Thursday, June 22, 2006

Well, FDR, I’ve Got a Lot of Fear to Fear….

They put me on anxiety drugs yesterday. The logic is simple. I am completely recovered physically from the pacemaker replacement. The programming changes made two weeks ago should have corrected the sudden rise in blood pressure. The short of breath, weakness I feel now is probably due to anxiety. Not my fault, the docs say: the fact that in the last two months my case has been analyzed as often as the Cardinals bullpen would be a huge contributor to an incremental rise in my stress levels. They laugh when I suggest counseling

“What are they going to say? You’ve been under a lot of stress. We know that.”.

“Take deep breaths and this pill twice a day, and let’s hope it works.”

So, do I.

Though I have been assured by almost every doc, that this is not a sign of sudden heart weakness, and major surgery will not be required. The idea is stuck on the back wall of my brain. Oozing down towards the skull leaving doubt, worry and fret.

Doctors smile and explain with the last round of changes, I should never feel lightheaded or passing out again. All the time the world begins to spin as I concentrate on it not spinning.

“I’m alright. It’s only anxiety.” I whisper to myself repeatedly. My parents are either deaf or ignore it, because the people in the store heard it.

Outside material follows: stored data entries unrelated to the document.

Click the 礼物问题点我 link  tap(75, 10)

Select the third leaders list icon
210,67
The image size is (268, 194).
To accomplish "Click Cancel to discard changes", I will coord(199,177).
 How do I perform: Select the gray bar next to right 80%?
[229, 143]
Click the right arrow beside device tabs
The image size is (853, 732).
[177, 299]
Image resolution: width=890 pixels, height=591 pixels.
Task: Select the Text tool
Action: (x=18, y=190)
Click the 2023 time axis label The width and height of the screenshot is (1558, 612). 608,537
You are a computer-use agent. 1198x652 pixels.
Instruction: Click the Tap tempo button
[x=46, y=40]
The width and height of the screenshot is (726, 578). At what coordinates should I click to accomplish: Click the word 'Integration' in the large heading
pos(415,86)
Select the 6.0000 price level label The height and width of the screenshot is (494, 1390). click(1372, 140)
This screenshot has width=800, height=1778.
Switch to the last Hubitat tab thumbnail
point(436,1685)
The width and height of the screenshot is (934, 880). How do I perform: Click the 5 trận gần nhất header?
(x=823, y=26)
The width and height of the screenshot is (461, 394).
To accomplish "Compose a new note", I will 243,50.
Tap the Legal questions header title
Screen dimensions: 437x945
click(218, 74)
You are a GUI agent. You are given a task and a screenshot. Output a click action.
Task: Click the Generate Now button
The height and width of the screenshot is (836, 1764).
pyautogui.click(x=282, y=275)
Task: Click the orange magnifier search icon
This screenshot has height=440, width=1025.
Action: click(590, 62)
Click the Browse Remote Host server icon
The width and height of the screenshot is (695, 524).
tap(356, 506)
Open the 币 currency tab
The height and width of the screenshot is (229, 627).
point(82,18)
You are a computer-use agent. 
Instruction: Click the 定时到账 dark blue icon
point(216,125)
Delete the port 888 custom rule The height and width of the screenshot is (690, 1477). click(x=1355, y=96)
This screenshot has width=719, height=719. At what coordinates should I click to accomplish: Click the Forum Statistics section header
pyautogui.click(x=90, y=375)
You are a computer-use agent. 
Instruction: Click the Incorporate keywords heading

It may be anxiety. But the feeling of tightness of chest, short of breath and general crap is awful. It may all be in the head, but I can’t get away from it.

Yes, I do have a lot easier than the men and women in Iraq, those in poverty, those in prison. They have a difficulty that can kill and destroy them. It can trap and convince them there is no way out.

But let me tell you: fear is scaring the crap out of me.